– Парень один… знакомый… приехал с Севера. Взял дом за двадцать тыщ, «Жигуль». Ну, всё как положено. Недели две назад подъезжает к дому, выходит из машины. Бац! Лежит! Парализовало левую руку и левую ногу. А через два дня – всё. Схоронили. Главно, тридцать пять лет! Ну как это? А?.. Или вот. У моего шуряка…
За стеклянной стеной стоял заснеженный сад. Не дыша, будто боясь сронить с себя белую благодать. Лишь изредка вспархивала пичуга и с ветвей осыпался зубной порошок. По тропинке за угол прошла группа студентов мединститута, хохоча, дурачась в снегу. Как в немом кино: только гримасы, дрыгающиеся конечности, вскинутые головы, снег, статичные деревья. Звук пробился неожиданно, но, видно, кто-то изрядно напутал, потому что фонограмма была не к этому сюжету, и никак не вязалась с видимым: за фанерной дверью зашумела вода, посыпались шаги, позвякивание, металлический скрип колёс, приглушенные голоса, кашель. Зажужжала электробритва. Там вершилось какое-то немыслимое действо.

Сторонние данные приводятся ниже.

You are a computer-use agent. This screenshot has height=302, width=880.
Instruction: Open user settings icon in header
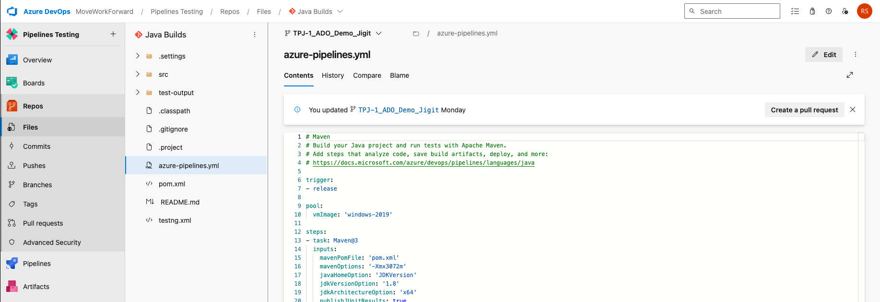point(845,11)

Олег попробовал пошевелить в ботинках пальцами, но пальцев уже не было.
Сморкаясь в платок и выдыхая пар, Андрюха констатировал:
– Не очень жарко.
Он наконец положил брюки на стул.
– Походим, погреемся?
Вокруг железного куба, рыжевшего за сараем, толклись вороны, деловито выхватывая из куч мусора лакомые перлы и с опаской оглядываясь.
– Каркни, а?
Олег каркнул. Воронье рвануло ввысь, впечатываясь в белесые небеса знаками неведомого писания.
– Ты им что сказал?
– Каркаю непрофессионально. Как получится. Однажды в парке каркнул, а они как стали надо мной кружить! Тьма собралась! Носятся, орут! Я, наверно, какой-то крик беды выдал. Просьбу о помощи. Так стыдно стало!.. Они погорланили и разлетелись. Но двоих оставили патрулировать. На всякий случай.
– Во заразы! А я читал, один профессор, да как бы не нобелевец Конрад Лоренц, стал вожаком у гусей. Изучил более двухсот сигналов по-ихнему. Нормально, да?
Когда они проходили мимо большой масляной лужи, отворилась дверь сарая, и оттуда с лаем выкатились две лохматые шавки. А следом за ними показался высокий старик.
– Вы эту, малую, не трогайте! У ней ндрав дурной. Грызанёть. А то – заходите погреться. Чего его – на морозе?
– Спасибо, отец. Мы попозже. – Ответил Олег, постукивая ногой об ногу и глядя, как Андрюха подкрадывается на полусогнутых к меньшей собаке:
– Собацю-у-ра…
Шавка оскалилась, отбежала и залилась лаем, запрокинув голову и закатив глаза. Потом зевнула и, остаточно взлаивая, бросилась со своим кудлатым товарищем за приоткрытую дверь кирпичной будки, напоминавшей трансформаторную.
В три огромных прыжка Олег достиг двери и ударом ноги захлопнул её.
– Опа-нна! – заорал Андрюха и тоже ринулся к будке, но из-за распахнувшейся двери уже выстрелили два шерстяных комка и поскакали по снежной целине, взрыхляя её носами.
– Лисы Аляски! – восхитился Андрюха. – Моя жизнь среди эскимосов! – Он огляделся. – Слушай, я ж тут бывал! Ну!.. Вон тот корпус вишь? Друга моего из общаги скорая забрала с почечными коликами. Сказали, что в двадцать шестую больницу. Мы пришли. Вечер. Темень! Ходим вокруг, а всё закрыто. Ну, один полез через окно туалета на первом этаже – всё узнать. А мы вдвоём остались. Холодно. Давай кидать снежки, кто на крышу закинет. Пуляем себе. А на третьем или четвёртом этаже открывается в туалете окно и мужик какой-то выглядывает. А у друга моего, тоже, кстати, Олега, как раз снежок с руки срывается. Прикидываешь, прямо в морду тому летел! Но чудак оказался с хорошей реакцией. Пригнулся. А снежок так и влип в потолок над ним! Мы – выпали! Чуть кишки не поотрывались от хохота! Не, ты ощущаешь ситуацию? Заходишь в сортир, открываешь окно… Ночь, снег, тишина, природа! И вдруг – снежок в харю!